=== Begin Enclosure ===
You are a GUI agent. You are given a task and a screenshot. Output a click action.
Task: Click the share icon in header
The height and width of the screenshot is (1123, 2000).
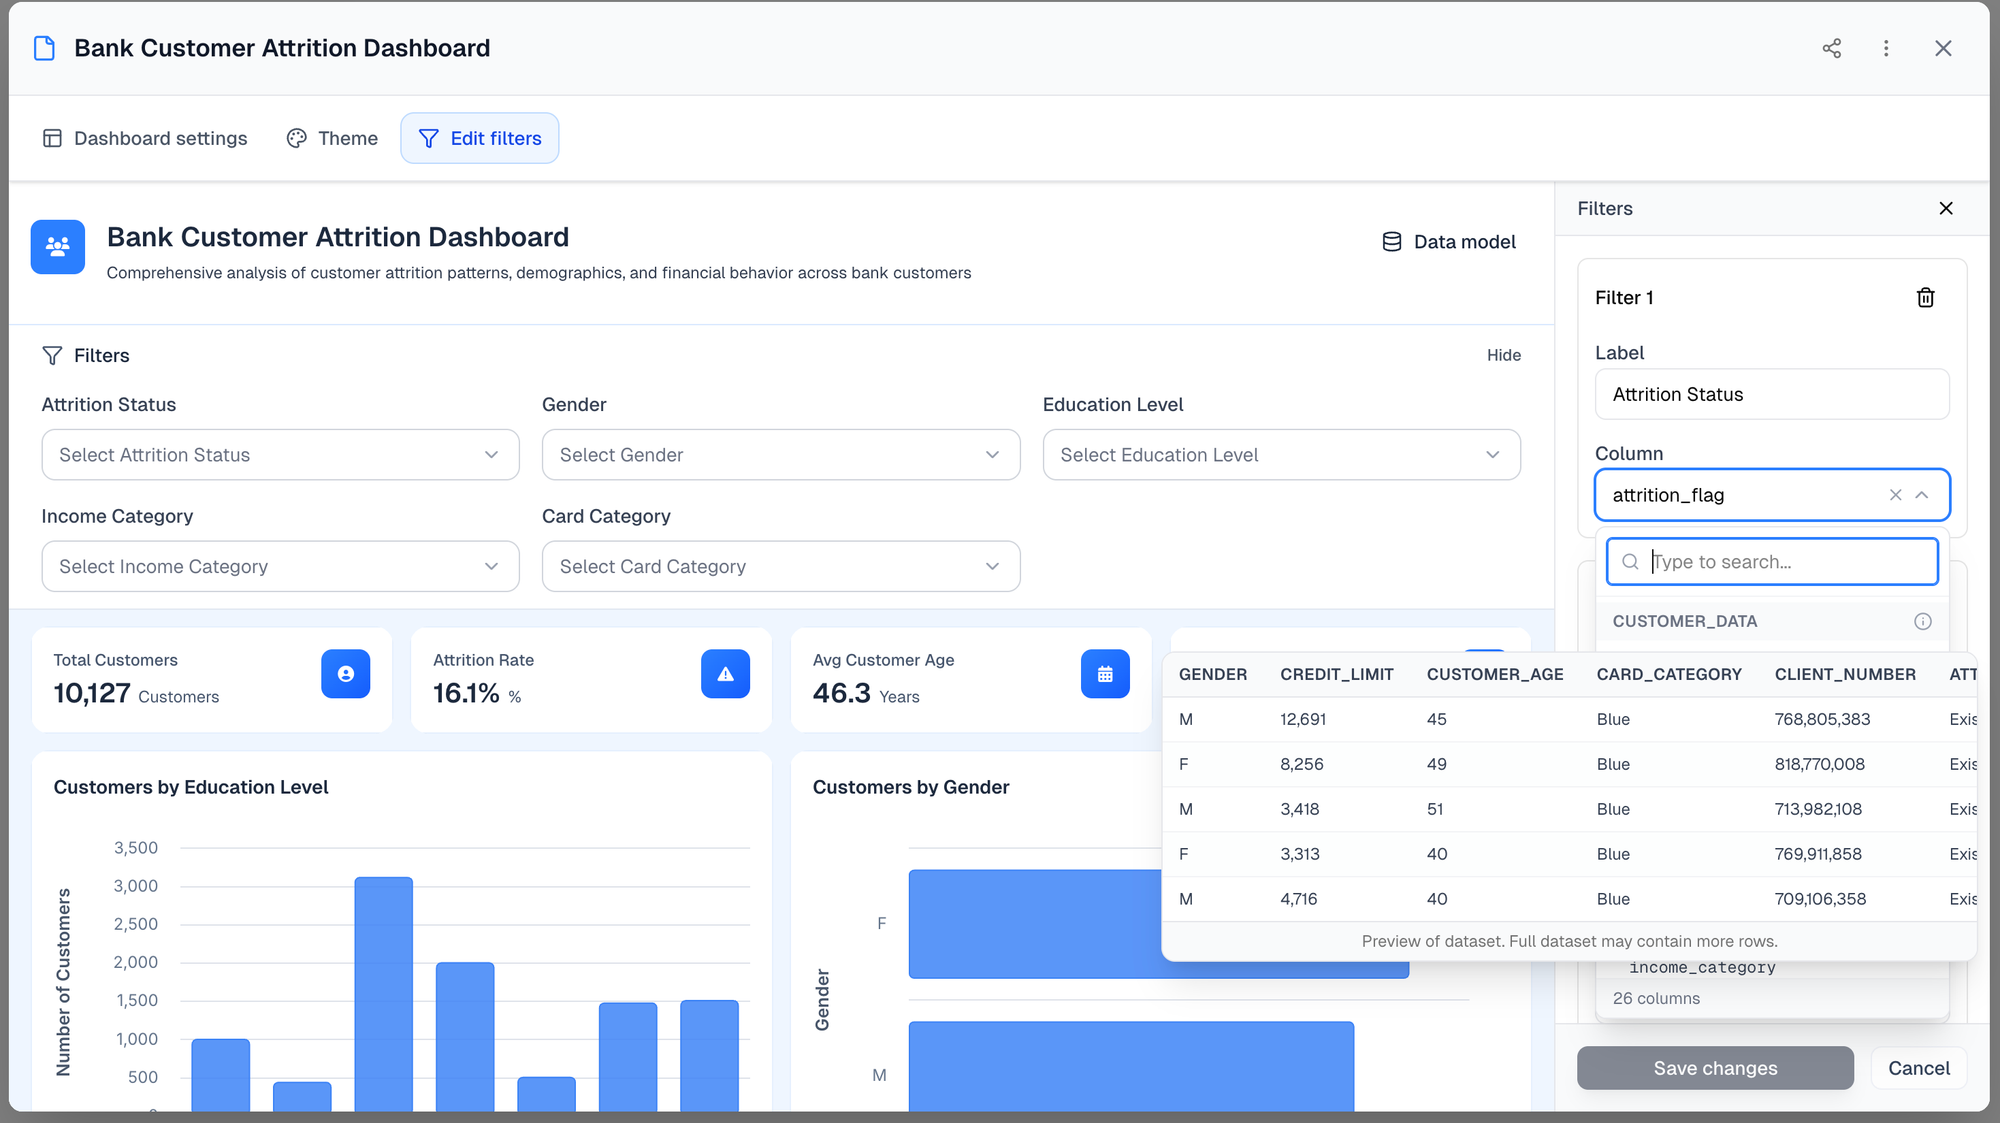click(1831, 48)
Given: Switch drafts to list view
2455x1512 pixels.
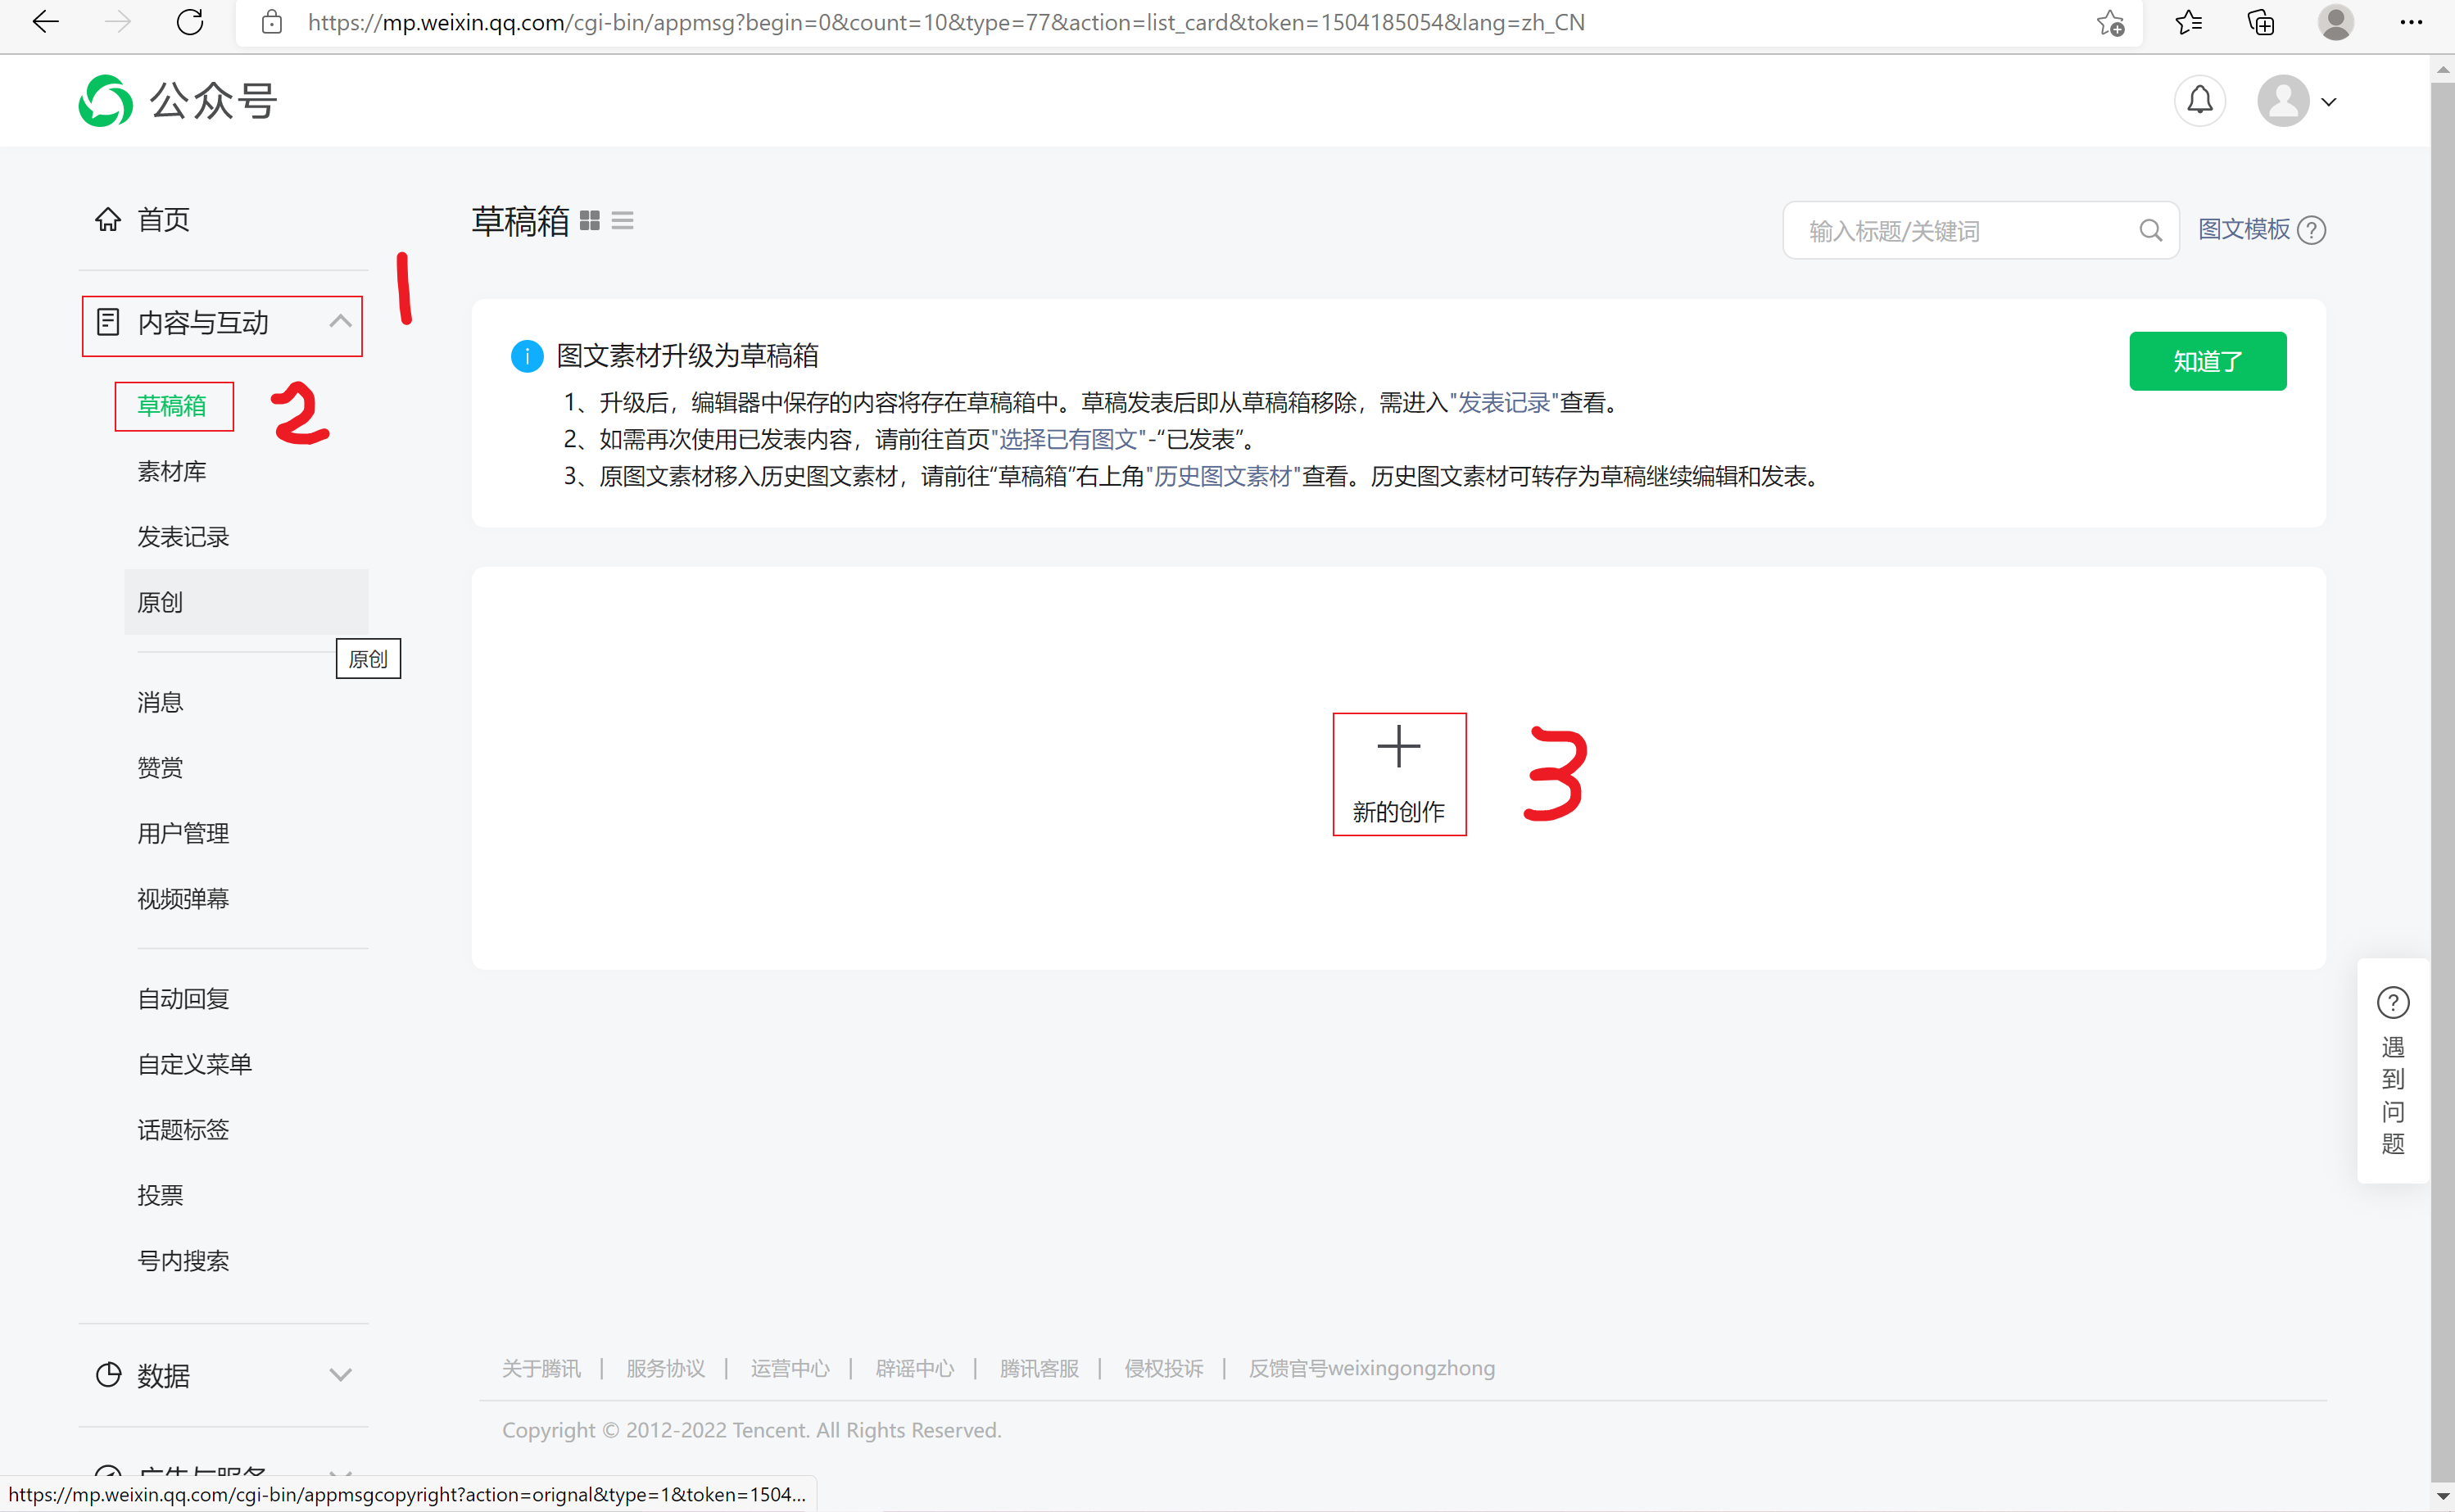Looking at the screenshot, I should (x=622, y=220).
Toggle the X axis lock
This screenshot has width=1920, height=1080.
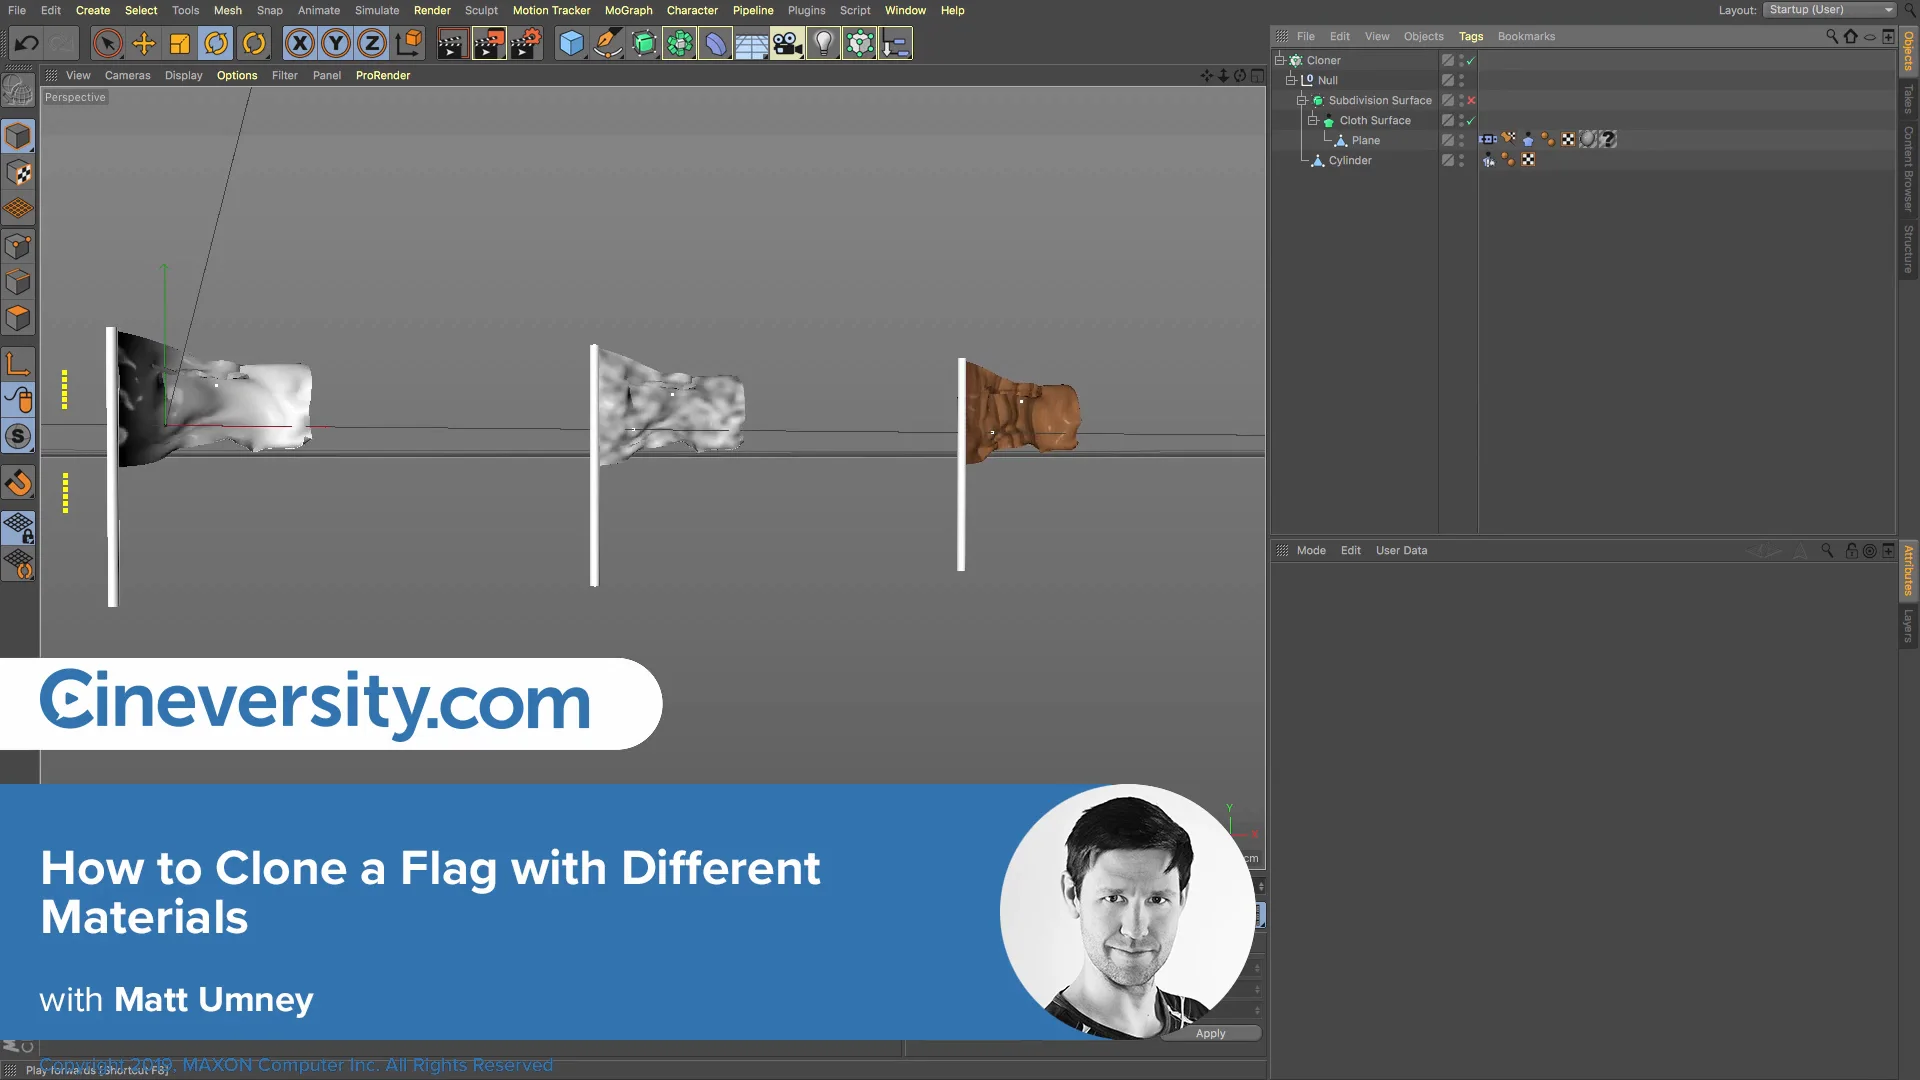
=== End Enclosure ===
YOUR INSTRUCTIONS
Nothing but the lines from the one that contains "The height and" through the end of the material above is to be reproduced, exactly and without pictures.

SOLUTION TO THIS EXERCISE
The height and width of the screenshot is (1123, 2000).
click(1831, 48)
Given: Switch drafts to list view
2455x1512 pixels.
Looking at the screenshot, I should (x=622, y=220).
Toggle the X axis lock
This screenshot has width=1920, height=1080.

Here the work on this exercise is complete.